Pour être connu et consulté, un site Internet doit être référencé dans les principaux moteurs de recherche. On doit aussi le faire connaître par de la publicité, c'est pourquoi nous avons inclus dans ce numéro une planche d'autocollants, à coller à proximité des écoles, maisons de jeunes, etc.

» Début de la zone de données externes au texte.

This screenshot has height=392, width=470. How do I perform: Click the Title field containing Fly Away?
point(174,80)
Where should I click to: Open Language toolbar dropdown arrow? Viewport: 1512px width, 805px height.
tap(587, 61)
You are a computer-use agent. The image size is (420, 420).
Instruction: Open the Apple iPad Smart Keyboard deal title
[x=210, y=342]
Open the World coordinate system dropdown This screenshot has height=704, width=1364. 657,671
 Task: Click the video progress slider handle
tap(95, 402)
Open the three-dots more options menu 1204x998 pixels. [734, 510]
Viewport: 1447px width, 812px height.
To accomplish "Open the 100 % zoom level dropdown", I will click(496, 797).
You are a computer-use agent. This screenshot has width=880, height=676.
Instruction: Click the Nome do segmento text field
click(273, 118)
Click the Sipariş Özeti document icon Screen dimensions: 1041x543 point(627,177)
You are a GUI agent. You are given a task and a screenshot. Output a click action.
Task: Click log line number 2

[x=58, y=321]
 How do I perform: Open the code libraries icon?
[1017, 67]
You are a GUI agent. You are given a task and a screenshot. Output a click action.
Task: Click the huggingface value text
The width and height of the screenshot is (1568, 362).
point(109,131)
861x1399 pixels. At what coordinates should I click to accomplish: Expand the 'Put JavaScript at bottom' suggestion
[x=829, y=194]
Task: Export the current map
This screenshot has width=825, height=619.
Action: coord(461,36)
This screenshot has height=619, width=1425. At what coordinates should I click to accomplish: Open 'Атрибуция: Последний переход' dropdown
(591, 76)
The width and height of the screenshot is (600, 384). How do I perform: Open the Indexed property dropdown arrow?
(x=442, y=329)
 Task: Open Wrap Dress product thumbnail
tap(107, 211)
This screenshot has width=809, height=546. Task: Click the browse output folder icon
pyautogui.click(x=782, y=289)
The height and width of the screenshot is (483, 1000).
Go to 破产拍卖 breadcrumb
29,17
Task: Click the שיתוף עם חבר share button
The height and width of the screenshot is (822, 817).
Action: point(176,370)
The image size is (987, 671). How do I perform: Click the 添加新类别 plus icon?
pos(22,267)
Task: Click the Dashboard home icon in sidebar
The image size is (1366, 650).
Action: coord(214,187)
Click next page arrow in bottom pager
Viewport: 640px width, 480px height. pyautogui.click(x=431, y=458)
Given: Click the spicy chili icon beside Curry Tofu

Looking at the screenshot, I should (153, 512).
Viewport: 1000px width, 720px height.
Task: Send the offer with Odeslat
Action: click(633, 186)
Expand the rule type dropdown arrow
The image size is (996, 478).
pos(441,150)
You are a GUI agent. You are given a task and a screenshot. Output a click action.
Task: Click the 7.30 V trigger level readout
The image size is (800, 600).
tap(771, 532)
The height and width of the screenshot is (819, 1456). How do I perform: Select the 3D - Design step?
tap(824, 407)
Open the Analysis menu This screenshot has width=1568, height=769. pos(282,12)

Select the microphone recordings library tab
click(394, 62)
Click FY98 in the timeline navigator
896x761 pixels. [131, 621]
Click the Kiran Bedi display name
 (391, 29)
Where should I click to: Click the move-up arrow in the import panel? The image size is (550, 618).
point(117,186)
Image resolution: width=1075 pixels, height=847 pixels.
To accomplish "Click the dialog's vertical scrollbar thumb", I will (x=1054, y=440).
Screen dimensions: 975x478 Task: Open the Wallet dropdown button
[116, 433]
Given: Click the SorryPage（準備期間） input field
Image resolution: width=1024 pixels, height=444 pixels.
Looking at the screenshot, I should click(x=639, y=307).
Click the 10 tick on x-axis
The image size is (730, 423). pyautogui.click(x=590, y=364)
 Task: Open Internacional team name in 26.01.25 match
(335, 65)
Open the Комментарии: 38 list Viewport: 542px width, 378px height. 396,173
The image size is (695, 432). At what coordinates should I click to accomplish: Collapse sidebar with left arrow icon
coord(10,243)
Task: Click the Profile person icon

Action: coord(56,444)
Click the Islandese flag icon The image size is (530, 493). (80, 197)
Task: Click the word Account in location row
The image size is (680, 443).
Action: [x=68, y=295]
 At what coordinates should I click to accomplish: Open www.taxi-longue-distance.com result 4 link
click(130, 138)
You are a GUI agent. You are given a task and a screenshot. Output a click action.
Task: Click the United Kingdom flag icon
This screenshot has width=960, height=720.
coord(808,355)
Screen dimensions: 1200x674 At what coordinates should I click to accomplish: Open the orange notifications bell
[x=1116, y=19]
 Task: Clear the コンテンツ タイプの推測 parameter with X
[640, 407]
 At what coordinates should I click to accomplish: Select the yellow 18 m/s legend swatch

Le second point clef : faites-le vous-même. Nous avons tendance en France à tout attendre des "chefs" ou du clergé, puis à les regarder, les critiquer. Rien ne vaut pourtant l'initiative et l'organisation locale. Si vous pouvez contribuer, même modestement, à la mise en route de groupes de jeunes ou de moins jeunes pour des actions militantes, personne ne pourra le faire à votre place ; nous pouvons vous aider à mettre cela sur pied chez vous. Le clergé est d'abord très occupé à enseigner, et n'a pas en général beaucoup de disponibilité pour mener des actions. Les "laïcs" ont aussi en tant que croyants, une vocation à l'action ; des croyants qui se borneraient à effectuer des pèlerinages ou d'autres actions cultuelles, risquent de passer à côté de leur véritable vocation de mise en pratique.

L'influence n'est pas une question de grand nombre ; trois personnes déterminées et organisées peuvent faire un travail fantastique dans une ville, par exemple.

Le troisième point clef : les finances. Nous avons tous entendu parler de la dîme, qui consiste à donner 10% de son revenu à des oeuvres. C'est à vous de décider à quelles oeuvres vous la destinez. Sans cet argent, elles végéteront et ne produiront que peu de fruits.